* **Your objective**
Your response should reproduce every line of the entries that contains the word "pixel".
_ _ _ _ _ _ _
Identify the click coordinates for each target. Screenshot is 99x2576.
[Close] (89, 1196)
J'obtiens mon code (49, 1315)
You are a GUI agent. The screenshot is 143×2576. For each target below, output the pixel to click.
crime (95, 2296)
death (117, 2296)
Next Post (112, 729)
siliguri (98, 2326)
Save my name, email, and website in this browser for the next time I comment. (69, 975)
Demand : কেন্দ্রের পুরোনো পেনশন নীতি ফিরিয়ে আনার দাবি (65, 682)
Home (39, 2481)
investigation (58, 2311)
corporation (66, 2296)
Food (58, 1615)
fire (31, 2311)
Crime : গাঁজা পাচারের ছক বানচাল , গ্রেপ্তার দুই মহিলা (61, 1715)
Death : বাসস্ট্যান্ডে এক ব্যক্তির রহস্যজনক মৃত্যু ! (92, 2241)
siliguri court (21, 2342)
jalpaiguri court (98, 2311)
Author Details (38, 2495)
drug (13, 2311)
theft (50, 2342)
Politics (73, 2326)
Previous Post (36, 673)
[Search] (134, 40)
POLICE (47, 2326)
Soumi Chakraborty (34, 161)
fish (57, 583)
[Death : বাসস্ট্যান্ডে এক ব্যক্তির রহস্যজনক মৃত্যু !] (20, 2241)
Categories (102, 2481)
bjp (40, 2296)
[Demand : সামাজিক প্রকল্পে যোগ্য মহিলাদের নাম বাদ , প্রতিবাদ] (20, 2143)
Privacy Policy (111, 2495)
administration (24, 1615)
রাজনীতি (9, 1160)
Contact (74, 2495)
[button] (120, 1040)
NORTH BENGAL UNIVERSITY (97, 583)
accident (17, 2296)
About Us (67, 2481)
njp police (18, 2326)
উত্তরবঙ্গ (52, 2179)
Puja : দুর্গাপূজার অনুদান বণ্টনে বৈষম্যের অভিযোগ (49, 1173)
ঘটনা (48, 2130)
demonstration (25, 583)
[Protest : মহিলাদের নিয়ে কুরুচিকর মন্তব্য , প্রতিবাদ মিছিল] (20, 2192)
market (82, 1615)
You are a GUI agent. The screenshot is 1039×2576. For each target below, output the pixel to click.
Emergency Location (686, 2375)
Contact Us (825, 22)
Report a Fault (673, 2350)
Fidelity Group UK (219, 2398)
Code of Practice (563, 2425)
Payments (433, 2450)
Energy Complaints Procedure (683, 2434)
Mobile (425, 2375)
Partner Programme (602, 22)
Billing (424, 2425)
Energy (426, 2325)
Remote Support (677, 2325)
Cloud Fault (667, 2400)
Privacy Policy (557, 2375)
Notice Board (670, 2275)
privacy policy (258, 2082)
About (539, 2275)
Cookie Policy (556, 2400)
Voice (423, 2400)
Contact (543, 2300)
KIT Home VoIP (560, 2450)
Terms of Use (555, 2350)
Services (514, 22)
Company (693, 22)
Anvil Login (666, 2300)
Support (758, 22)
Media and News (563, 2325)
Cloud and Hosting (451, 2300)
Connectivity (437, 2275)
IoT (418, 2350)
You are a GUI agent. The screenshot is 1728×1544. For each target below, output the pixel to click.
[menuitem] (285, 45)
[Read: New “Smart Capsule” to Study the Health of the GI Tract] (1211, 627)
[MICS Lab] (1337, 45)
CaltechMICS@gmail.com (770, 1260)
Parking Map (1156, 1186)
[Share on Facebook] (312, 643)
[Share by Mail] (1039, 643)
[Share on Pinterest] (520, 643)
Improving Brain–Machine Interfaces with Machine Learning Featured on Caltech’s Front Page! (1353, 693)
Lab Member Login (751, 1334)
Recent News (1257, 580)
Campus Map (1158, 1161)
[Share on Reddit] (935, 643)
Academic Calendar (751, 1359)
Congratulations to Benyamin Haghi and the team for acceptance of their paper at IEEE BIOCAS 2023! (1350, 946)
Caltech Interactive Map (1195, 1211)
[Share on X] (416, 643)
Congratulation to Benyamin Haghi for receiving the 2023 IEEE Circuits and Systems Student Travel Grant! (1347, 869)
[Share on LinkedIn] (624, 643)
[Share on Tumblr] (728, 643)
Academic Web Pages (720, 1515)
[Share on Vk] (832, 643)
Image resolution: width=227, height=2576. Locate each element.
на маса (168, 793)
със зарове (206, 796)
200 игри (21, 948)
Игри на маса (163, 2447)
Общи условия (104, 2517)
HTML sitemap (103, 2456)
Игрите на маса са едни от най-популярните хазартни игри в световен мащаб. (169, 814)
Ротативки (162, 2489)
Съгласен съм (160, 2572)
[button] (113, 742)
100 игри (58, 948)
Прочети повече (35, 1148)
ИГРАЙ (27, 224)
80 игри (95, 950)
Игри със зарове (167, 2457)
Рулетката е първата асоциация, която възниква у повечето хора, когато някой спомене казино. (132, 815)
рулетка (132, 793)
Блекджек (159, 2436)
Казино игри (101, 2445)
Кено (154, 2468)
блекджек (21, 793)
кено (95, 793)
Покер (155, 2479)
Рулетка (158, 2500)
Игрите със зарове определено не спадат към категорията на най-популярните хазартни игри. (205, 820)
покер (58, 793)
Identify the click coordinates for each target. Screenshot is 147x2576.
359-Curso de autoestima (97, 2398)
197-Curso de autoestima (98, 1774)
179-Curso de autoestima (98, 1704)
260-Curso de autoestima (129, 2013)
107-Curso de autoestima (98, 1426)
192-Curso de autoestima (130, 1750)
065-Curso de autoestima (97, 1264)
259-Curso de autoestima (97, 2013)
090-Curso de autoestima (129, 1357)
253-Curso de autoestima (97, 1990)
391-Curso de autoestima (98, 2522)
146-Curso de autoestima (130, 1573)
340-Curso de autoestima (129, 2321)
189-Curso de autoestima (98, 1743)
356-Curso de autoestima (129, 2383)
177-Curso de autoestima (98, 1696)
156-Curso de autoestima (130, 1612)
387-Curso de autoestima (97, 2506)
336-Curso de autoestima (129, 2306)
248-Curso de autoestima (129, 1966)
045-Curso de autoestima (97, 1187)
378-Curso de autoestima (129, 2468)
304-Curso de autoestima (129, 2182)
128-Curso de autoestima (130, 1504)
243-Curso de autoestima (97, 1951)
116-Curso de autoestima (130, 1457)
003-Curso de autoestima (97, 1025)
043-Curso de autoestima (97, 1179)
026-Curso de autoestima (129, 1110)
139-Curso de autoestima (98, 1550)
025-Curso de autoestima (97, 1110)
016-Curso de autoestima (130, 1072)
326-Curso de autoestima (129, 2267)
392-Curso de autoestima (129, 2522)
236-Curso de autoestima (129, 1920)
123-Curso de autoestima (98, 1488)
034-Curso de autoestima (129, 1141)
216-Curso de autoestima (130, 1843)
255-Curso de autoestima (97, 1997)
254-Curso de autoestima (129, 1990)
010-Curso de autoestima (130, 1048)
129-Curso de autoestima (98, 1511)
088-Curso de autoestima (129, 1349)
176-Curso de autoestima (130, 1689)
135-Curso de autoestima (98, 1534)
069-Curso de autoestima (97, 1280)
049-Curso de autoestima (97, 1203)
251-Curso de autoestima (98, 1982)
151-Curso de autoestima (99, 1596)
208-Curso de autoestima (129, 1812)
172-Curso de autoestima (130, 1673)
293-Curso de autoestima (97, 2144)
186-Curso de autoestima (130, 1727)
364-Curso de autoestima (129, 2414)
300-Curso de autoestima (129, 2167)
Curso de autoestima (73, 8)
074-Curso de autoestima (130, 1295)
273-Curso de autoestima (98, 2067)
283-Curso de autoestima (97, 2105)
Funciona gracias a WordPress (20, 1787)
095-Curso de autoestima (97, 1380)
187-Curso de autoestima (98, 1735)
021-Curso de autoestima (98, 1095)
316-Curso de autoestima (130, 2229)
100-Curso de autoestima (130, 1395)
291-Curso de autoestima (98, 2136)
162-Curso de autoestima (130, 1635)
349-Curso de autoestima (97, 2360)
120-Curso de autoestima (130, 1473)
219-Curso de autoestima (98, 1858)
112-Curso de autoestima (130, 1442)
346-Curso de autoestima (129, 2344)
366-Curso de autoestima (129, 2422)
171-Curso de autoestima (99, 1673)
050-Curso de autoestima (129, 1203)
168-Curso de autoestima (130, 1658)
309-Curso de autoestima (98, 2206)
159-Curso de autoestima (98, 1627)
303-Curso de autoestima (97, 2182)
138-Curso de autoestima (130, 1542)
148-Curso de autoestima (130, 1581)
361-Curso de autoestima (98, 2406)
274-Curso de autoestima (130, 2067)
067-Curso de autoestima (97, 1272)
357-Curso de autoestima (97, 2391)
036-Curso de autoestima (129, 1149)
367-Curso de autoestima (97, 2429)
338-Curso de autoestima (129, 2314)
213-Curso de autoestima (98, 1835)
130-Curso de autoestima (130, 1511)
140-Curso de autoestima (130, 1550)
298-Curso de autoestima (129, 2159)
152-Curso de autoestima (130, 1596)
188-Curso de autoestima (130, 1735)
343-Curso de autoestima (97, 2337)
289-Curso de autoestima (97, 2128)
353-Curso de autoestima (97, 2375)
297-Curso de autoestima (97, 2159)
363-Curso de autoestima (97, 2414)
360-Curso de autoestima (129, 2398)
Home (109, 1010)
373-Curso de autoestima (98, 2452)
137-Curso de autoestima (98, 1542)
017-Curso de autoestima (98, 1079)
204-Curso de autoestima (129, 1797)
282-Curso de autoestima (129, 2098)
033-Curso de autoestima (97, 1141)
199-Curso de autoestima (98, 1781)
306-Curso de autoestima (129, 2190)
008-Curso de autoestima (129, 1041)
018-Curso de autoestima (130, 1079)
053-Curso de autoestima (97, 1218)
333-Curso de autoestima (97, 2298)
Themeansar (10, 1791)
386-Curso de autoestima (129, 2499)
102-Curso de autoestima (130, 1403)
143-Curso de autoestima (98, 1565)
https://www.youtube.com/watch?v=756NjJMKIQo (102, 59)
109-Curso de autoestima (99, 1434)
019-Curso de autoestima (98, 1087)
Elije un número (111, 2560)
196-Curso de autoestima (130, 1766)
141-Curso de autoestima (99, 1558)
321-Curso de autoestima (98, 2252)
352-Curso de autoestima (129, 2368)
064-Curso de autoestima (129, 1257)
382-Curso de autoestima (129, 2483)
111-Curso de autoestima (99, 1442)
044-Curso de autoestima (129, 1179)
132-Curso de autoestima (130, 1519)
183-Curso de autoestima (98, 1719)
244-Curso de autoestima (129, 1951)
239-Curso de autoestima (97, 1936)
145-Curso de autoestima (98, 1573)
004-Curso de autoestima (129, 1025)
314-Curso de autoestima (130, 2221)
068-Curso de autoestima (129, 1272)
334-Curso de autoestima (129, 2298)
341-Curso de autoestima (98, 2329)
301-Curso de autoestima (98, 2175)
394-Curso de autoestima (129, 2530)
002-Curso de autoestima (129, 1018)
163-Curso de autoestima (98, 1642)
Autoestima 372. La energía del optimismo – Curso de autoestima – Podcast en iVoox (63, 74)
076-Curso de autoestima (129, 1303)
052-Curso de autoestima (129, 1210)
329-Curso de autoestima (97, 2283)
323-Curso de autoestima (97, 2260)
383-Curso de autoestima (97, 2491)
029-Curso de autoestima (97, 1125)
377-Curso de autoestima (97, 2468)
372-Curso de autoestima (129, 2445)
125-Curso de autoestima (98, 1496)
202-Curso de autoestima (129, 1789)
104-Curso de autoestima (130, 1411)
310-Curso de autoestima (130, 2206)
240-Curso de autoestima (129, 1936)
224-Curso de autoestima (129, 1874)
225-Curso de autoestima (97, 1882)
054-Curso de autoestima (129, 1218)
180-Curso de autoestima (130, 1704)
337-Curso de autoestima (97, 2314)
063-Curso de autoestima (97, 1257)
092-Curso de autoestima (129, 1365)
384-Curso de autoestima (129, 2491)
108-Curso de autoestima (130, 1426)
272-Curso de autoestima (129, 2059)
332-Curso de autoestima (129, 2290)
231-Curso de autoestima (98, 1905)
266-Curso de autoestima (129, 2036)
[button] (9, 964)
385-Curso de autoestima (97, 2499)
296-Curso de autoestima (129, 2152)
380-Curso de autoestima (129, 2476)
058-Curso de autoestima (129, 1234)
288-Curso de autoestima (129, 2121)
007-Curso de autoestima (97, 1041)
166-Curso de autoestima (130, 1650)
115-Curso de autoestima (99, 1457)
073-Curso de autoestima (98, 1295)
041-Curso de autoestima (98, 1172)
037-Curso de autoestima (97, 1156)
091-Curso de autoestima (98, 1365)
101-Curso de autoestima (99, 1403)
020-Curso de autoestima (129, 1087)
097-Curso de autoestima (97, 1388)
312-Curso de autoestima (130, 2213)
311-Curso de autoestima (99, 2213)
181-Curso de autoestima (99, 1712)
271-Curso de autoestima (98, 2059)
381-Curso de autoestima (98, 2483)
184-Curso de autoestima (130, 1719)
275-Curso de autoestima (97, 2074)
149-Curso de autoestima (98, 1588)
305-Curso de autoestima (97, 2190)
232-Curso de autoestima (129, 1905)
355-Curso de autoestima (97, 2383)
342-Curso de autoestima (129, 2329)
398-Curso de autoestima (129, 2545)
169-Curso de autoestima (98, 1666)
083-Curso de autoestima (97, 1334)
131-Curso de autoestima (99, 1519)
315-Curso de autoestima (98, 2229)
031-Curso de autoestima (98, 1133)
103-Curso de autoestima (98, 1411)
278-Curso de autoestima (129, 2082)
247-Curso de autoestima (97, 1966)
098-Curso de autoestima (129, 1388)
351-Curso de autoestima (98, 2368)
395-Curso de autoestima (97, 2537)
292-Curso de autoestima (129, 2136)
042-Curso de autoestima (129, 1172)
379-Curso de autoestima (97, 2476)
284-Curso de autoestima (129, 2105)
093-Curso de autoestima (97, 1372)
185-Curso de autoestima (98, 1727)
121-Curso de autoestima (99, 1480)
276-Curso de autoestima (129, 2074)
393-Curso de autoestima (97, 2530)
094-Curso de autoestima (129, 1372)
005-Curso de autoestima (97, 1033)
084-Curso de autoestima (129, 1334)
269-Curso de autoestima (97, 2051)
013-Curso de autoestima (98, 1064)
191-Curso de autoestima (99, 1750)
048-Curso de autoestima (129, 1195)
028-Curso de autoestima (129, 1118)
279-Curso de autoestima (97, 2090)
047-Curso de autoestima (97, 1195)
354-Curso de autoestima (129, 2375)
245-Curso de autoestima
_ _ _ _ _ _ _
* **Answer for this exercise**
You are a GUI agent. The screenshot is 143×2576. For each target below, output the pixel to click.
You are a GUI agent. The screenshot is 1039×2576. For each target below, output the pixel to click.
You are a GUI agent. The screenshot is 1728×1544. For each target below, output the pixel to click.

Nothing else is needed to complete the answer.